_Exercise aim_: Search the data below for the string "bubble" and copy all lines where it shows up.
Recorded information below:
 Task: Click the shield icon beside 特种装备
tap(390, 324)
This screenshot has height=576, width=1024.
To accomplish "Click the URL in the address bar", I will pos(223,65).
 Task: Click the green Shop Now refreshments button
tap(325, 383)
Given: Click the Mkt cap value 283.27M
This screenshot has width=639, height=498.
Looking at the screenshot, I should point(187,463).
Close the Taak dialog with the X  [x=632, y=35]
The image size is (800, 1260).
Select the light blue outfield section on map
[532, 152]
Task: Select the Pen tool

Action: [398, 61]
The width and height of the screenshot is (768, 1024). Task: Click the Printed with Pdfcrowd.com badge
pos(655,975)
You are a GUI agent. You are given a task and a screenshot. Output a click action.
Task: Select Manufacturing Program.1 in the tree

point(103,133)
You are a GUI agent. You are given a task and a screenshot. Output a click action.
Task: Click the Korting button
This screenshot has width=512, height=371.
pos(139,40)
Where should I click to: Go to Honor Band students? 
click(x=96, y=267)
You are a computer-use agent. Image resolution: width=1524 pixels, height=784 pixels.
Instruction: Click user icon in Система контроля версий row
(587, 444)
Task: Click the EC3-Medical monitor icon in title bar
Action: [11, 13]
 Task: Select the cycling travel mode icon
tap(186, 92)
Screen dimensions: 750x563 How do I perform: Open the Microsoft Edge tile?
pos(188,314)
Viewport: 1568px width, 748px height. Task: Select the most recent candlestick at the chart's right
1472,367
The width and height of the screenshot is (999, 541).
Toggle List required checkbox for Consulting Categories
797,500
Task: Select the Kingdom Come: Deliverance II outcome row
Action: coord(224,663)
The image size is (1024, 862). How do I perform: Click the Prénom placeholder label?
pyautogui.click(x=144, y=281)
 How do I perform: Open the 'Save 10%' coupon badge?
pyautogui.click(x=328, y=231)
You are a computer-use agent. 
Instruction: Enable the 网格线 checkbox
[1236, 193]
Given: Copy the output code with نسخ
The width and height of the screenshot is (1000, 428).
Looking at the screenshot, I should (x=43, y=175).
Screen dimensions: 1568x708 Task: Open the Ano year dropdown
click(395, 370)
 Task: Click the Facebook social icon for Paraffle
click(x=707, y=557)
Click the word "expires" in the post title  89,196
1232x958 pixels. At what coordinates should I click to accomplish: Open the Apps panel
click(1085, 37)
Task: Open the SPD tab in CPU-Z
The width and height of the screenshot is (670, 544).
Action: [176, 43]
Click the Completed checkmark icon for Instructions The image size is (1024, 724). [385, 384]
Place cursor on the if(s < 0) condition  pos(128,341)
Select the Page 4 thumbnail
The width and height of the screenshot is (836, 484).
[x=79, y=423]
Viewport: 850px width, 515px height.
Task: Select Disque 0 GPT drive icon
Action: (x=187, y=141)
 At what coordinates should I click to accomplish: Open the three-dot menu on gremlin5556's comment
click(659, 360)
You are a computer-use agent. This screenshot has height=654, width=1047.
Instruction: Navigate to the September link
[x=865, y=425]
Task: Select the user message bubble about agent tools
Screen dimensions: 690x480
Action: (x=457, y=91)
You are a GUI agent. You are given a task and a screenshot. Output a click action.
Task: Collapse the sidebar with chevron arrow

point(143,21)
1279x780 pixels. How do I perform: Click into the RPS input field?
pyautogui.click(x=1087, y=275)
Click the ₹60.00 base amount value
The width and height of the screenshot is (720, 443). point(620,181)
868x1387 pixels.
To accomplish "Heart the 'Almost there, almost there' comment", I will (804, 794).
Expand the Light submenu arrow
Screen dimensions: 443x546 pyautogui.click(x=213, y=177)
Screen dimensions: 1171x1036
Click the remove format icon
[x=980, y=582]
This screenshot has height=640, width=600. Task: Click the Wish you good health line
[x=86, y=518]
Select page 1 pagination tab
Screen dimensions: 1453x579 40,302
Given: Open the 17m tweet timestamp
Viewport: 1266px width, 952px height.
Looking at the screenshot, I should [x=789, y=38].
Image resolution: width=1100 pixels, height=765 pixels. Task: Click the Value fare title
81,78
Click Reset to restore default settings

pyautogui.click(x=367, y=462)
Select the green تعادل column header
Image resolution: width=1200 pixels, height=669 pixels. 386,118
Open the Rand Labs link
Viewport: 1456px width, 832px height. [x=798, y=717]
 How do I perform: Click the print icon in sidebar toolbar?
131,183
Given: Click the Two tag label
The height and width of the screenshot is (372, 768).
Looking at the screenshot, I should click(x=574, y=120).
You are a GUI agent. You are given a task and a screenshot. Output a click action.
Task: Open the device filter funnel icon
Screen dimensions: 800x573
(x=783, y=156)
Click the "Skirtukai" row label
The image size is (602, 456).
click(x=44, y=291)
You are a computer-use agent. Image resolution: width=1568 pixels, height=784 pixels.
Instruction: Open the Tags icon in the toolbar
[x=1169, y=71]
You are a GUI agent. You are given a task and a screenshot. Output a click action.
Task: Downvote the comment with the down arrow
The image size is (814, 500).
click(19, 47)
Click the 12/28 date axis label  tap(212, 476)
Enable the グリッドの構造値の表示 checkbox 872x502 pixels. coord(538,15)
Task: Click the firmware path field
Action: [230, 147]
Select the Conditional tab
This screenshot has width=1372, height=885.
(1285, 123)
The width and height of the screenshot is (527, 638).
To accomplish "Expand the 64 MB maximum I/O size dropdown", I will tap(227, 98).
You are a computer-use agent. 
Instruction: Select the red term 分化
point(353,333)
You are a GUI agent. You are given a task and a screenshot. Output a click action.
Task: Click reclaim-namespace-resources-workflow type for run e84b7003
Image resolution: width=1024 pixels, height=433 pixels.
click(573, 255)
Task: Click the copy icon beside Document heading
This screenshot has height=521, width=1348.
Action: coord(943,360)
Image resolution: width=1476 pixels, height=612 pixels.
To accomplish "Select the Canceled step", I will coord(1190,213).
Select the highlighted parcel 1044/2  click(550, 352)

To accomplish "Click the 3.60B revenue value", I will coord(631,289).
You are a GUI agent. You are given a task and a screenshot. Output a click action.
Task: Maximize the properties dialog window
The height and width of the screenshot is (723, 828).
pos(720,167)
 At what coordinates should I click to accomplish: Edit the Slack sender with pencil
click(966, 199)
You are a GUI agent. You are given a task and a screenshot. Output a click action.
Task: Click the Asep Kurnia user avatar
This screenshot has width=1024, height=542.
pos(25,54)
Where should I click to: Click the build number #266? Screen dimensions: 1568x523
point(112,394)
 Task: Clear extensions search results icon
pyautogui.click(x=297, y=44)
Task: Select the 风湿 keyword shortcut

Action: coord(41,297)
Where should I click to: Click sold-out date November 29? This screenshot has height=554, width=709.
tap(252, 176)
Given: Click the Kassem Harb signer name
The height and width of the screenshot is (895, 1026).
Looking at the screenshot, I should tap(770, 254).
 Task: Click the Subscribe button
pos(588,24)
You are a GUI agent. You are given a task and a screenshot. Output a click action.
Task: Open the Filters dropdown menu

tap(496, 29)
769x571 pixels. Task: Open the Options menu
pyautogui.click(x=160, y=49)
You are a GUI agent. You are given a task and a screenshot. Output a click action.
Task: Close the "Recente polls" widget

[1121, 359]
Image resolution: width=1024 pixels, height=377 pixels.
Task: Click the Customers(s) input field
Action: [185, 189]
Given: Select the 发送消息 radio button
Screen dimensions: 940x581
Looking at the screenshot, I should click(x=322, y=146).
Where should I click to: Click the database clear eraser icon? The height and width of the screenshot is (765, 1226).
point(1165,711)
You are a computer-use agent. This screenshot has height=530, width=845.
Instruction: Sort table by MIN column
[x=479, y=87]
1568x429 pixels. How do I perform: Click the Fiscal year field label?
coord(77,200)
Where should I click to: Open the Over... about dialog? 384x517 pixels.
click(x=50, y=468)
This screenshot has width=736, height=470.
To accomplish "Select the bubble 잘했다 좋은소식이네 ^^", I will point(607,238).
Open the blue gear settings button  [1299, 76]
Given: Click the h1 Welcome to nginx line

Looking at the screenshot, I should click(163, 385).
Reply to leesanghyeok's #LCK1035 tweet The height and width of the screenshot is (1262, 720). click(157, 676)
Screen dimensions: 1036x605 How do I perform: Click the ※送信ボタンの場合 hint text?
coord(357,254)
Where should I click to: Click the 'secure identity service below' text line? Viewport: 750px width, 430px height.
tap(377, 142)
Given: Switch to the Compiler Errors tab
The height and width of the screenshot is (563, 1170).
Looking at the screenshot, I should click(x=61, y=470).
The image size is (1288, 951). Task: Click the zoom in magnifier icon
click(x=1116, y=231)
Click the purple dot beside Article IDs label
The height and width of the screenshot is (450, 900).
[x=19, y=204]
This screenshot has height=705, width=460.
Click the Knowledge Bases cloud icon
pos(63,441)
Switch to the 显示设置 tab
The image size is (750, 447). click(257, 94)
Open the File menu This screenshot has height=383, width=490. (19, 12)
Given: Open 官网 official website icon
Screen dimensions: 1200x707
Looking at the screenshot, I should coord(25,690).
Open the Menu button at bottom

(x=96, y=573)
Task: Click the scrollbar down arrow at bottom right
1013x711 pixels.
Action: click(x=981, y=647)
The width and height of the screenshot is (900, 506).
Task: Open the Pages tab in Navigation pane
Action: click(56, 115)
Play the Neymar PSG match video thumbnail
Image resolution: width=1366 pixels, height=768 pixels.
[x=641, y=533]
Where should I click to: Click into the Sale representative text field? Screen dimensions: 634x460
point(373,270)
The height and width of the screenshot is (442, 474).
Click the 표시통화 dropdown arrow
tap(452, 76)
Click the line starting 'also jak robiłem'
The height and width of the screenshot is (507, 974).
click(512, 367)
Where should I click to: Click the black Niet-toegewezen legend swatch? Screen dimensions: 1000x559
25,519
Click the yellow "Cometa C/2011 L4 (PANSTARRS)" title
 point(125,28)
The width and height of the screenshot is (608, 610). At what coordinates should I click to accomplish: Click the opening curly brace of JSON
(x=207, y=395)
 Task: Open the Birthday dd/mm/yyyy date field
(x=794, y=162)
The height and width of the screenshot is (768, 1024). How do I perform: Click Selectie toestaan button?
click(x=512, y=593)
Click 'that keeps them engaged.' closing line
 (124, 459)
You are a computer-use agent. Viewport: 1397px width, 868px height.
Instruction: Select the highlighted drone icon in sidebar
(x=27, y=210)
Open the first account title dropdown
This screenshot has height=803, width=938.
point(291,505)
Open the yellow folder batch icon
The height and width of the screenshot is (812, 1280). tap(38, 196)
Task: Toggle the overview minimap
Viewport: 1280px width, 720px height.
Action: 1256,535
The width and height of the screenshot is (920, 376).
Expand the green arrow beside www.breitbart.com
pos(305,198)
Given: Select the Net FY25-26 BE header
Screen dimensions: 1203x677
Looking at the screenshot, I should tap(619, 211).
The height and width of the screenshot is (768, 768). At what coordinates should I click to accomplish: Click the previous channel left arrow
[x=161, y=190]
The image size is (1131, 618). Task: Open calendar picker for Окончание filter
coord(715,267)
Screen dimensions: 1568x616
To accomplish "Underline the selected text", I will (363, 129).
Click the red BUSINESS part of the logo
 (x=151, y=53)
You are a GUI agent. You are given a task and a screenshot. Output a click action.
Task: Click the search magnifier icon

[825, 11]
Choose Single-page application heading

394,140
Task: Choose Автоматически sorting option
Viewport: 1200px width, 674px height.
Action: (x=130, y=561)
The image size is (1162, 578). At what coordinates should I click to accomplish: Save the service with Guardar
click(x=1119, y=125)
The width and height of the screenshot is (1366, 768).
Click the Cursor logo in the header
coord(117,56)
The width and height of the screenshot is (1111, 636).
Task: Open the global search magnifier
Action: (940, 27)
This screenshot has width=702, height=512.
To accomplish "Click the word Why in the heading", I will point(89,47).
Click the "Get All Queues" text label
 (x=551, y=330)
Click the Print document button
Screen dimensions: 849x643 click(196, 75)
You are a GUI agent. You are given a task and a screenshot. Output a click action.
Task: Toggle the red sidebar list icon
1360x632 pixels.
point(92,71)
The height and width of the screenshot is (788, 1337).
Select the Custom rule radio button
End of Recorded information.
_Expected answer_:
Task: Select the user message bubble about agent tools
To accomplish "Select the bubble 잘했다 좋은소식이네 ^^", I will point(607,238).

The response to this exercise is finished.